• Assignment
When you copy the entries, keep every word exactly as it is and drop the images.

(Source data)
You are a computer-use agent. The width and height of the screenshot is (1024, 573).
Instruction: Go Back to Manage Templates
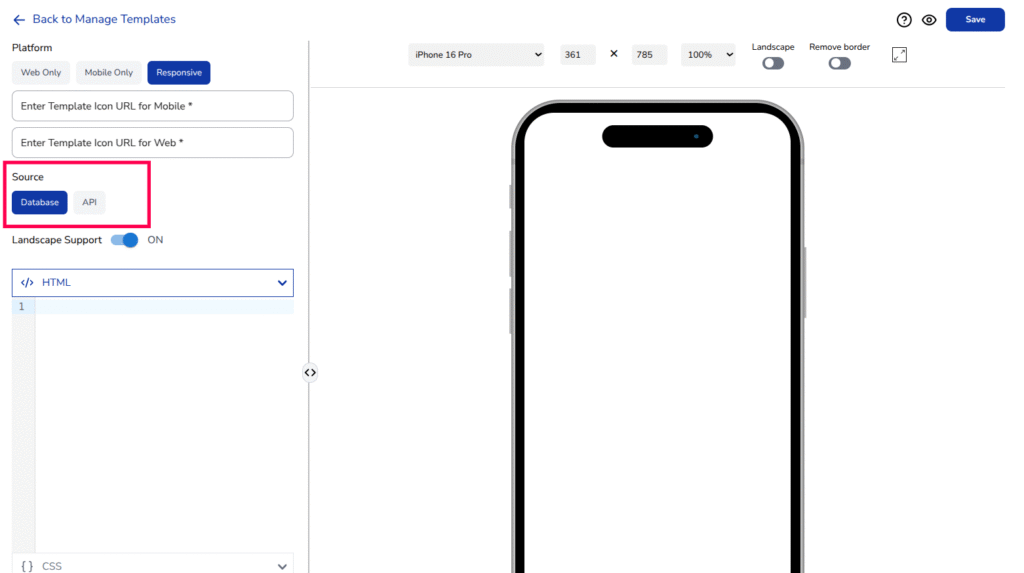pos(104,20)
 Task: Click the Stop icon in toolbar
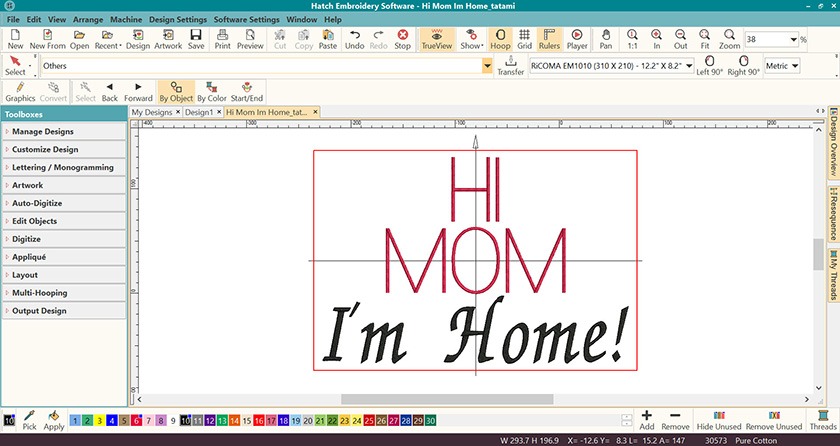pos(402,39)
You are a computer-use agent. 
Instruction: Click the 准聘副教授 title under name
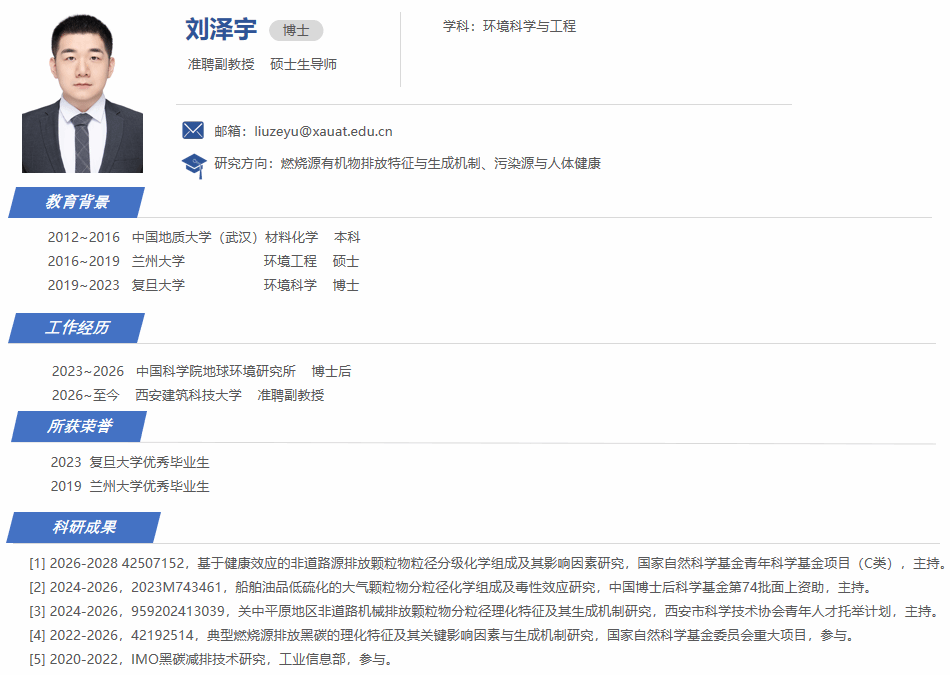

• Answer section
You are a computer-use agent. The width and height of the screenshot is (1024, 573).
Instruction: Go Back to Manage Templates
pos(104,20)
 Task: Click the Stop icon in toolbar
pos(402,39)
You are a computer-use agent. 
Instruction: Click the 准聘副教授 title under name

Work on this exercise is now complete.